Copenhagen, Denmark, Thursday, September 24

Remember that scene from Ingmar Bergman's Fanny and Alexander on Christmas Eve (and by the way, Bergman's name was everywhere we turned around in Sweden, in bookstores, on posters - I had to remind myself that he was gone) when the grandmother sits on a sofa in her formal dress, accompanied by a samovar of coffee and an old friend? And she says it's so late I'll need to get up to go to church in a couple of hours; we might as well stay up and talk?

It's kind of like that. When I first saw the film, I couldn't imagine the feeling of giving up beautiful sleep. Today, I only catnapped on the overnight flight but joy held the fear of a bad day at bay.

It wasn't the roughest day I've had by a long shot -- the fatigue sat on me, but the skies were glistening. The skies (when not a solid overcast which truthfully does often have texture and a burnished sheen of its own) have that English sea quality -- limpid light, great clarity in the unclouded sky and beautiful colors. It's the ocean air, the absence of smog, the deeply angled sunlight that looks like morning all day.

"We get between ten and thirteen percent of our power from wind," the taxi driver proudly informs us. We could see wind farms in the Sweden-Denmark strait as our plane approached the airport and there are enormous modern white windmills near town.

"I hope Daley sees this," I told Randy, marveling at the clean smell in the air.

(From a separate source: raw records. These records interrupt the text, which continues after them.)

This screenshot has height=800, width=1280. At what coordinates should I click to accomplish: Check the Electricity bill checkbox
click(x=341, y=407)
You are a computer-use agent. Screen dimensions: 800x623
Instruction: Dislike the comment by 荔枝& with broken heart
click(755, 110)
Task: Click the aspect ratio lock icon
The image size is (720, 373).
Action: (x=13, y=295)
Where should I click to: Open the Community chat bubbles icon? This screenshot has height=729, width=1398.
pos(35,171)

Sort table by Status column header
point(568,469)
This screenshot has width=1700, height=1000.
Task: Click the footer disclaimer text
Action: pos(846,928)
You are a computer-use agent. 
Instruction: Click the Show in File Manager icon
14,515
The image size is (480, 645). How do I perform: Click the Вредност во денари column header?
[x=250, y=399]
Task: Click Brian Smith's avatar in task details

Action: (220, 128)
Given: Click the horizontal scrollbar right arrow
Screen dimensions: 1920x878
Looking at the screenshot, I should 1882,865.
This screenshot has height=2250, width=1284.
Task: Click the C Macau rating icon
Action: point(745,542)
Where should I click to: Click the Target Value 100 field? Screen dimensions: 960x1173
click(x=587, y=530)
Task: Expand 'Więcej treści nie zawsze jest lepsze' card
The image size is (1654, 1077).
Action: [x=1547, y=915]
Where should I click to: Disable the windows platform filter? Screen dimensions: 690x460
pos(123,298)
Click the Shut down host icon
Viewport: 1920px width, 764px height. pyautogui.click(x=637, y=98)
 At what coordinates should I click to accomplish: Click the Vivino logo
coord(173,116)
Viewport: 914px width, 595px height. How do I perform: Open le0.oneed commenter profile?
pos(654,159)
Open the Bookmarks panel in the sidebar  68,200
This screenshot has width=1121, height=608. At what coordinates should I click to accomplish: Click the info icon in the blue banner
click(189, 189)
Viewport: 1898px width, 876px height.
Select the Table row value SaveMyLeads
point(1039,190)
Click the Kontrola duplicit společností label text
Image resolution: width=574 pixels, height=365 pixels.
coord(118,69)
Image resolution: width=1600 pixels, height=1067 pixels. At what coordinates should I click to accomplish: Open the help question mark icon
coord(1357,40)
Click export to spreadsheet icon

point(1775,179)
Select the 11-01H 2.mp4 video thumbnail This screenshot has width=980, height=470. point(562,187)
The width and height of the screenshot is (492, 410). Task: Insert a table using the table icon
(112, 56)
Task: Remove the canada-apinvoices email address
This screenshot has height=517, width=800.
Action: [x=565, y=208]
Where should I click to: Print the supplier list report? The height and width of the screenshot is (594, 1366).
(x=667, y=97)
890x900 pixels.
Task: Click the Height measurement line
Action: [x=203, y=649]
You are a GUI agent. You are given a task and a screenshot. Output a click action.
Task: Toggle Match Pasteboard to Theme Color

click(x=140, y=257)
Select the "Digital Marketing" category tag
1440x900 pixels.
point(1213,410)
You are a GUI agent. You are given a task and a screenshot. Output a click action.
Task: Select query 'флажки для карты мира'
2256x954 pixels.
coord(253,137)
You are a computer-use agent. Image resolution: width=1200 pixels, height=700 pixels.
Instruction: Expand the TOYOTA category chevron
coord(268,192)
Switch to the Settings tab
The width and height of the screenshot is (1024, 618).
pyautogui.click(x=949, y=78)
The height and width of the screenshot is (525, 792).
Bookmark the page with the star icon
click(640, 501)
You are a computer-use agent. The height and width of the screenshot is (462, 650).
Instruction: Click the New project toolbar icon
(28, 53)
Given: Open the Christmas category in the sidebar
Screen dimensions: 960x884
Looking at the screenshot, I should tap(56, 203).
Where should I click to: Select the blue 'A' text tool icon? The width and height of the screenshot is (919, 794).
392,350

Our hotel Bertrams room was as tiny as I expected, but a little more shabby. Its appeal will grow while we are here. We lucked out with a big deep tub in the bathroom. No shower, just a handheld nozzle in the tub.

Randy went right to work. I plotted a walking route with the girls that took us next door to Emery's, a pastry shop next door for some phenomenal hummus and pumpkin seed rolls. Nora tripped on the doorstep - I was sitting on the doorstop, holding my crying girl in my lap as the cab arrived to take Randy away. "Don't worry, we'll be fine!" I urged him and I meant it. I do fear her getting mowed down by one of the speedy bikes that whisk by in their own designated lane between the street and the sidewalk. The cobblestone streets confound the girls' feet too -- we haven't yet found our sea legs.

Everyone speaks excellent English and legible signage is everywhere. "I may be a BITCH but at least I'm good at it" says a sticker in a car window.

We hiked through the "formerly working class now up and coming" neighborhood of Vesterbro and found the tiny toy store past the addict park. The kind clerk explained kroner coinage to me.

On past succulent greenmarkets - I had to stop for some incredibly fresh carrots and apples for the girls. The smell of the strawberries and raspberries was as intense as their color.

We walked west, into a kind and shiny sun until Mia cried, "my violin bow!" She'd dropped the world's smallest bow for the world's smallest violin that we had bought along with some tiny worry dolls and a red tin Danish mailbox. We searched around the sidewalk bricks and scaffolding until I spied it! It was that kind of a day.

The playground was behind an amazing 40 foot brick fortress wall topped with turrets and revealed through a tiny door cut in the larger wooden one painted with stars. A beautiful spot with swings, a pirate ship and a rope swing. Later I'll learn this is Shooting Gallery Park. The Royal Shooting Society practiced here and the wall protected the neighborhood behind.

Pizza dinner. We'll eat much pizza on this trip and it is always freshly made, the dough hand tossed before our eyes.

Mia plays with her worry dolls while Nora and I fall asleep.